● **DOCUMENT TEXT**:
======
# Interesting article on FATCA in The Economist



## Bevdeforges

Not sure how available the articles in The Economist are to non-subscribers, but there is an interesting article this week on FATCA.
Tax evasion: Dropping the bomb | The Economist

A couple quotes to give you an idea:



> FATCA has already sent a chill through the 7m Americans who live abroad. Thousands have been told by their local banks and investment advisers that they no longer want their custom because it is too much hassle. Many others will now have to spend thousands of dollars to straighten out their paperwork with the IRS, even if they owe no tax (and most do not, since they will have paid a greater amount abroad, which counts as a credit against tax owed in America).
> 
> A record 2,999 of these exasperated expats renounced their citizenship or green cards in 2013. More than 1,000 did so in the first quarter of 2014. (Before FATCA the number was a few hundred a year.)





> As more countries are pushed to share tax information systematically, the focus will turn to America’s willingness (or lack of it) to reciprocate. Latin Americans, for instance, are big users of banks in Florida, but America remains choosy about which governments it will share data with, and how much. It also has only limited information to give on the owners of shell companies because it does not collect their names itself. In some respects, America is less upright than the tax havens it deplores.


There is also some information about the OECD proposal for sharing of tax information among governments - significantly enough "residence based" rather than citizenship based.

Anyhow - for your edification and amusement.
Cheers,
Bev


----------



## Nononymous

Today is July 1st. Happy Canada Day! Happy FATCA Day! Happy oh-the-irony day!

At some point very soon I'm going to try to open a free bank account somewhere, to see if there's a citizenship question, and more importantly, to see if the bank wants to validate the answer. (In other words, do they care if you lie, or does merely asking count as compliance?)


----------



## Bevdeforges

Just to add to your celebration of FATCA day, there is an article in today's NY Times about the amazingly p. poor state of the IRS (and other US government) computers, particularly with regard to backup systems and procedures. 

Should be interesting to see what happens with the latest "onslaught" of information on overseas account holders. (That is, if you aren't already banking with a strictly local bank that is exempt from the requirements.)
Cheers,
Bev


----------
======
● **COLLECTED DATA**:
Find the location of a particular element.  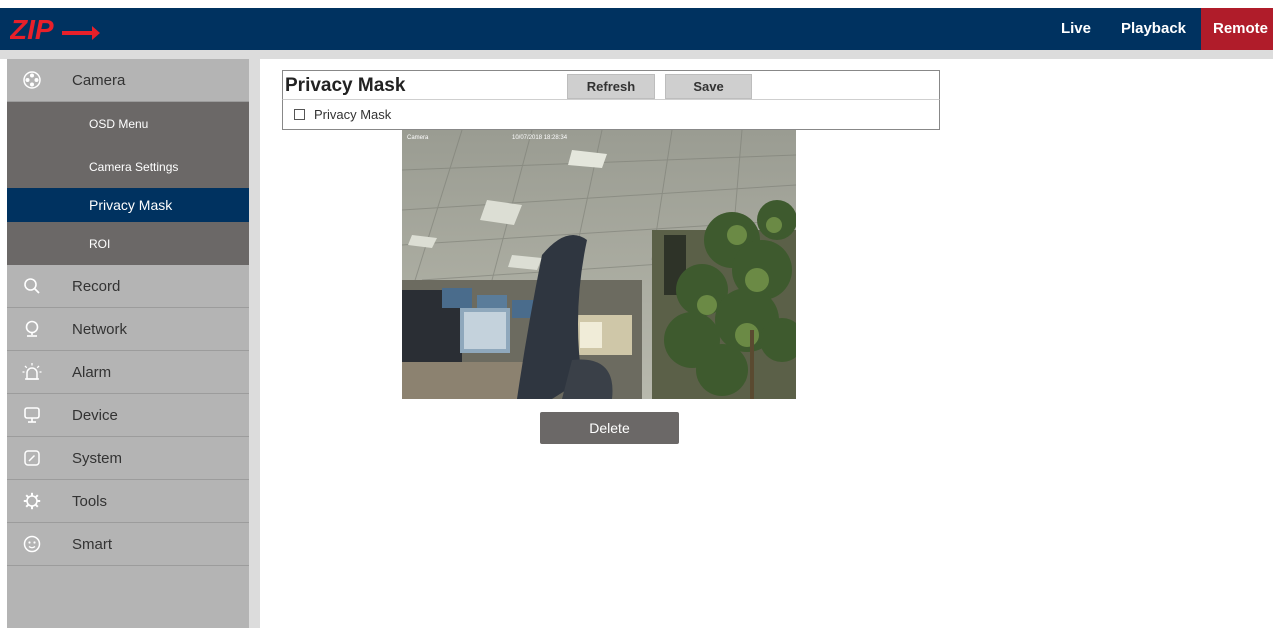

top-navigation-bar: ZIP Live Playback Remote is located at coordinates (636, 29).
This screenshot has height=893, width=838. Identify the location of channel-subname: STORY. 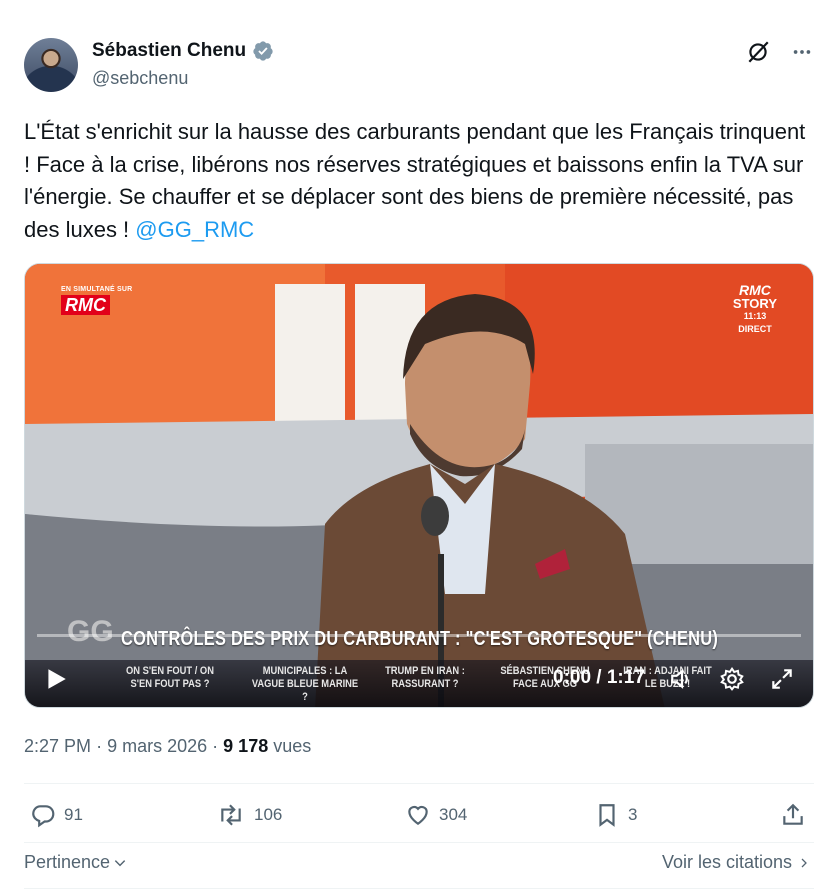
(754, 304).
======
● **WHAT IS EXPECTED**: Copy the passage of the FATCA forum thread from "A couple quotes" up to and including "owed in America)." word for word.

● **ANSWER AREA**:
A couple quotes to give you an idea:



> FATCA has already sent a chill through the 7m Americans who live abroad. Thousands have been told by their local banks and investment advisers that they no longer want their custom because it is too much hassle. Many others will now have to spend thousands of dollars to straighten out their paperwork with the IRS, even if they owe no tax (and most do not, since they will have paid a greater amount abroad, which counts as a credit against tax owed in America).